*** Begin section ***

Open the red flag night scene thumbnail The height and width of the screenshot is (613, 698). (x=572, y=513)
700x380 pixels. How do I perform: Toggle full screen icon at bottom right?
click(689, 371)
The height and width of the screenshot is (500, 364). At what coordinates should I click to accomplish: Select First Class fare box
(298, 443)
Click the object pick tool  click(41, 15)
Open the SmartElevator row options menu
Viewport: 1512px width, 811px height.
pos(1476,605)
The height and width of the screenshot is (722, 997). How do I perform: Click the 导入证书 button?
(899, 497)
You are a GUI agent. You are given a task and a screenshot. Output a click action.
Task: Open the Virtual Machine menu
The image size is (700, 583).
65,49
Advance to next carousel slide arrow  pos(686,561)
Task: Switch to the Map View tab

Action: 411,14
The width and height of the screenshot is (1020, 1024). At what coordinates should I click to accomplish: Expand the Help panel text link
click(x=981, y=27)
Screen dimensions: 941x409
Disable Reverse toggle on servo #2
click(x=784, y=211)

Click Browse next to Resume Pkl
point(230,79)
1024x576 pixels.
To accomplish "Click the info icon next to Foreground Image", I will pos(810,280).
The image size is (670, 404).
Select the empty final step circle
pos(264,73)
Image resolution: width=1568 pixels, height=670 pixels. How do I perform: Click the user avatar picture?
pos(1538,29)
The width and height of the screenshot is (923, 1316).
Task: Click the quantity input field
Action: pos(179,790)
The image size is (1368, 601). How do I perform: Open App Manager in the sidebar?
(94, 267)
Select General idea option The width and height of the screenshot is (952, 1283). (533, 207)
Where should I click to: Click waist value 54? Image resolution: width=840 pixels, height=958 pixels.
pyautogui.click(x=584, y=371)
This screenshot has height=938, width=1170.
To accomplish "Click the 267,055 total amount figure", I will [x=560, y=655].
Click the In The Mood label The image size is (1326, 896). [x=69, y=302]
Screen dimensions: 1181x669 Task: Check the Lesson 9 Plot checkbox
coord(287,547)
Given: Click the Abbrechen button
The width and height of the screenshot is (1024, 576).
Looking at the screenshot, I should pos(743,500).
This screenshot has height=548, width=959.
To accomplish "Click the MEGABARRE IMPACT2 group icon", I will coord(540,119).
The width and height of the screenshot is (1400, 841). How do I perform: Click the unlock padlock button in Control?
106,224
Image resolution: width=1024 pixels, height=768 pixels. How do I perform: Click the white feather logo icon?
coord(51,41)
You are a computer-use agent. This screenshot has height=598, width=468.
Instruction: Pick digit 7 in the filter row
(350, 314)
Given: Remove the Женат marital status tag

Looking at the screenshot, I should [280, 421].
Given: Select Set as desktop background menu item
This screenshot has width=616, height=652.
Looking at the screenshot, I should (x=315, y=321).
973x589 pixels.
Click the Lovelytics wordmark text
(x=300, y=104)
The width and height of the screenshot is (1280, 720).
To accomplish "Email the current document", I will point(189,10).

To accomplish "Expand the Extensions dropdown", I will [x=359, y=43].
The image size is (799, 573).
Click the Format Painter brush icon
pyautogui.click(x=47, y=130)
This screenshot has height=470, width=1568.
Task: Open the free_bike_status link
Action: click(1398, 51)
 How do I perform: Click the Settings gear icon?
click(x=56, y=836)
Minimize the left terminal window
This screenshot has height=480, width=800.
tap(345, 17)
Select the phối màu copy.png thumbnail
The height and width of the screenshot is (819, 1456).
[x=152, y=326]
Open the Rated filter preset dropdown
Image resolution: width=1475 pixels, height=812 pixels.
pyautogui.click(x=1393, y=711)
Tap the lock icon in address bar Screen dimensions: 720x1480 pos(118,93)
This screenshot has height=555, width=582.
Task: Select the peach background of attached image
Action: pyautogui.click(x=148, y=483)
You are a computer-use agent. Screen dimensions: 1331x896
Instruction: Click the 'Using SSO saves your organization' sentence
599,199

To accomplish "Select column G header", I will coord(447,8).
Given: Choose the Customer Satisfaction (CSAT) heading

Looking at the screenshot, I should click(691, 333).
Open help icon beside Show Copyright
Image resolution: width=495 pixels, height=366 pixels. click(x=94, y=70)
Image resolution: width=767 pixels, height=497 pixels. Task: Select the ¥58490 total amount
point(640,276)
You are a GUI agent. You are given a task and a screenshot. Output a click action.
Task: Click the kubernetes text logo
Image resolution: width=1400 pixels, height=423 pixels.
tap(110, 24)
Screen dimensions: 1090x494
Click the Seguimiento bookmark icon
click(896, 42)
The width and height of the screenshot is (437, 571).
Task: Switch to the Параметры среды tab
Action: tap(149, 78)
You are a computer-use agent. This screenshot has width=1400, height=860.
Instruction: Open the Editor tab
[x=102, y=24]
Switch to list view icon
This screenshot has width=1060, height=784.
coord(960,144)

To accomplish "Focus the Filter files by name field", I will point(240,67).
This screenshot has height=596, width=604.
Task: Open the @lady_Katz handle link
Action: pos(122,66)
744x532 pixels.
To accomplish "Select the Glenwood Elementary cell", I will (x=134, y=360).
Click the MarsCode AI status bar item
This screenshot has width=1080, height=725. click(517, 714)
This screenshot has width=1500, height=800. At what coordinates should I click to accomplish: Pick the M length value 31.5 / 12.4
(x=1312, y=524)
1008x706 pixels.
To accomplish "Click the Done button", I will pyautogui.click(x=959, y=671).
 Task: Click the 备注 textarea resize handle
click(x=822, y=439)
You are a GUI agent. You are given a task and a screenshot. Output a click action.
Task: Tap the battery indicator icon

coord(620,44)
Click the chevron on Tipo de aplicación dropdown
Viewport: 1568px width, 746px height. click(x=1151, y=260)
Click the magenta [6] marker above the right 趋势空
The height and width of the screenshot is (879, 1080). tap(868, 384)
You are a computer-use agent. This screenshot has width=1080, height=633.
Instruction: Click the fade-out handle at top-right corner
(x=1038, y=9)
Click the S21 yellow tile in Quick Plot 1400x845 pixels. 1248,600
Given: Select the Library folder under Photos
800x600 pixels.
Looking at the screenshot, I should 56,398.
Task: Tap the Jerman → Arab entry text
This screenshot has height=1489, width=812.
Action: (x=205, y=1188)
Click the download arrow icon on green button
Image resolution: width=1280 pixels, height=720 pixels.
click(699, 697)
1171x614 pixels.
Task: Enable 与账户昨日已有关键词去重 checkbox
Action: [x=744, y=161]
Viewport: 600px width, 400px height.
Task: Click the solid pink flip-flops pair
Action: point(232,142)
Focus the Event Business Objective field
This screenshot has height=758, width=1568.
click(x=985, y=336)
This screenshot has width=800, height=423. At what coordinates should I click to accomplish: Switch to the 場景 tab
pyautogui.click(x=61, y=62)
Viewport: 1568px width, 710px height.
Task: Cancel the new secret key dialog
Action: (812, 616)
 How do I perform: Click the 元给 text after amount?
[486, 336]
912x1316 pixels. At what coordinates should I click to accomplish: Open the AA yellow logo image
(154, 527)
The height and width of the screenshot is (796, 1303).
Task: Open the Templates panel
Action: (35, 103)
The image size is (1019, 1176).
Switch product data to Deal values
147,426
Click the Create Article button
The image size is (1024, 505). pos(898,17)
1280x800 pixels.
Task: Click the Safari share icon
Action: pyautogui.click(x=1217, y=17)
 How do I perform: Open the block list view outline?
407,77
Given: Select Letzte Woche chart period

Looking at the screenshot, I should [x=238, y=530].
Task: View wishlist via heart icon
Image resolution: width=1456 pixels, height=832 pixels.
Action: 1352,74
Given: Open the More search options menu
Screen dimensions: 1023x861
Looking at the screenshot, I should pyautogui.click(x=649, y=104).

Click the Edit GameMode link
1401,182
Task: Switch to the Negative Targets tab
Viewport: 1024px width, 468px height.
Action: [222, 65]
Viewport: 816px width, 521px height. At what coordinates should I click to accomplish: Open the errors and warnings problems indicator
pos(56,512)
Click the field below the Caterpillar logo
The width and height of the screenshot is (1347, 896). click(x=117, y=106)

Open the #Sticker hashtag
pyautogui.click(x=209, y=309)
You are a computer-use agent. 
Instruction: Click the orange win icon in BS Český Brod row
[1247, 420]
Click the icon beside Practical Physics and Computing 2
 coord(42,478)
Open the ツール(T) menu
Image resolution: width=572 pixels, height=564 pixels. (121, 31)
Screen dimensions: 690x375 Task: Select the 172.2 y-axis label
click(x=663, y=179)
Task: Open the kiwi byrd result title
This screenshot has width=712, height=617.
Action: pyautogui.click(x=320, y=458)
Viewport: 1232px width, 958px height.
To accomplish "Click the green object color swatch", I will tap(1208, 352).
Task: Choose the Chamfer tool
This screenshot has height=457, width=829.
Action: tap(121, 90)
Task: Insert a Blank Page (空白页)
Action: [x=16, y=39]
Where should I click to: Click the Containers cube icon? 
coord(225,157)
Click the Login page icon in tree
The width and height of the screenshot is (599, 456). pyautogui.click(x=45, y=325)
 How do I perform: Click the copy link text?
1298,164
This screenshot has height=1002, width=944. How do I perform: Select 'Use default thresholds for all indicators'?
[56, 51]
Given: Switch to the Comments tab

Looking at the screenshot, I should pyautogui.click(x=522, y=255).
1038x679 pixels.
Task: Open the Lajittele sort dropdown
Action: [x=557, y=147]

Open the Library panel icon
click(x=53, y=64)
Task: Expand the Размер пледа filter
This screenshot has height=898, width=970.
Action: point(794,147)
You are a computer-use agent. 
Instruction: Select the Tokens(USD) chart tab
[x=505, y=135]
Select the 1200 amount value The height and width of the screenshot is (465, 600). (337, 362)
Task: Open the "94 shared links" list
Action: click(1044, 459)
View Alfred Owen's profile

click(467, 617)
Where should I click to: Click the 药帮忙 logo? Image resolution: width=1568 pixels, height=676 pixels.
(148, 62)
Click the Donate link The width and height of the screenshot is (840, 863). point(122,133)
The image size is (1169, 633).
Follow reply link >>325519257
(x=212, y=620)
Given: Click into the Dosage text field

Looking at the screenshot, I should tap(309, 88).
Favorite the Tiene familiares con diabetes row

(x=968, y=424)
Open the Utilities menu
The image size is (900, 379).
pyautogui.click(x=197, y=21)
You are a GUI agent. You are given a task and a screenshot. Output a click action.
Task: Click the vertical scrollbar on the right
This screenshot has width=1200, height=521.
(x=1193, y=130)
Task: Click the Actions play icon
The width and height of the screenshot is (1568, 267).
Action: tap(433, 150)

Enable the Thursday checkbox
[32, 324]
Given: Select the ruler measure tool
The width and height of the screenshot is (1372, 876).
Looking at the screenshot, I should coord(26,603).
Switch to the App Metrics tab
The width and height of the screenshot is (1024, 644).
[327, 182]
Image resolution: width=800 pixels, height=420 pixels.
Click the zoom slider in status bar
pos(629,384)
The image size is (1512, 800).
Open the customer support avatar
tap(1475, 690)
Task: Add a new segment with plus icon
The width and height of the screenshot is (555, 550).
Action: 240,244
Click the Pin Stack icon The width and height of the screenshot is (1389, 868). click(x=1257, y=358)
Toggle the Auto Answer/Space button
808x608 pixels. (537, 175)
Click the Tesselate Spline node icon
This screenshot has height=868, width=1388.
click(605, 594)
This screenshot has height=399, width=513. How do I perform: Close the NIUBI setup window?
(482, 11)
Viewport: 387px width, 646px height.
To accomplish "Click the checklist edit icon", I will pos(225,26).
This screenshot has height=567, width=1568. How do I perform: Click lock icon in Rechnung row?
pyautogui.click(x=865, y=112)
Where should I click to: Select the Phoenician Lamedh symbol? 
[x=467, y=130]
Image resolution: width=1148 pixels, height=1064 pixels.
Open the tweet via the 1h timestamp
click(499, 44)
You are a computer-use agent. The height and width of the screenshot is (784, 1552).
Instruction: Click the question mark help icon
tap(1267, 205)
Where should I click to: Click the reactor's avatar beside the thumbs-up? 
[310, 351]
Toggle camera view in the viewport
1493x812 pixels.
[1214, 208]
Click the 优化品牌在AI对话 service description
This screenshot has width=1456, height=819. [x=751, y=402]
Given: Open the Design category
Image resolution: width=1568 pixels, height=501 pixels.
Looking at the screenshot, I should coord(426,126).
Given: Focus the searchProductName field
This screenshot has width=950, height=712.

*** End section ***

Assigned task: Take from the material every line that holds "computer".

Answer box:
You are a computer-use agent. This screenshot has height=598, width=468.
You are a computer-use agent. Screen dimensions: 1331x896
You are a computer-use agent. This screenshot has width=1400, height=860.
You are a computer-use agent. This screenshot has width=1080, height=633.
You are a computer-use agent. 
You are a computer-use agent. 
You are a computer-use agent. The height and width of the screenshot is (784, 1552).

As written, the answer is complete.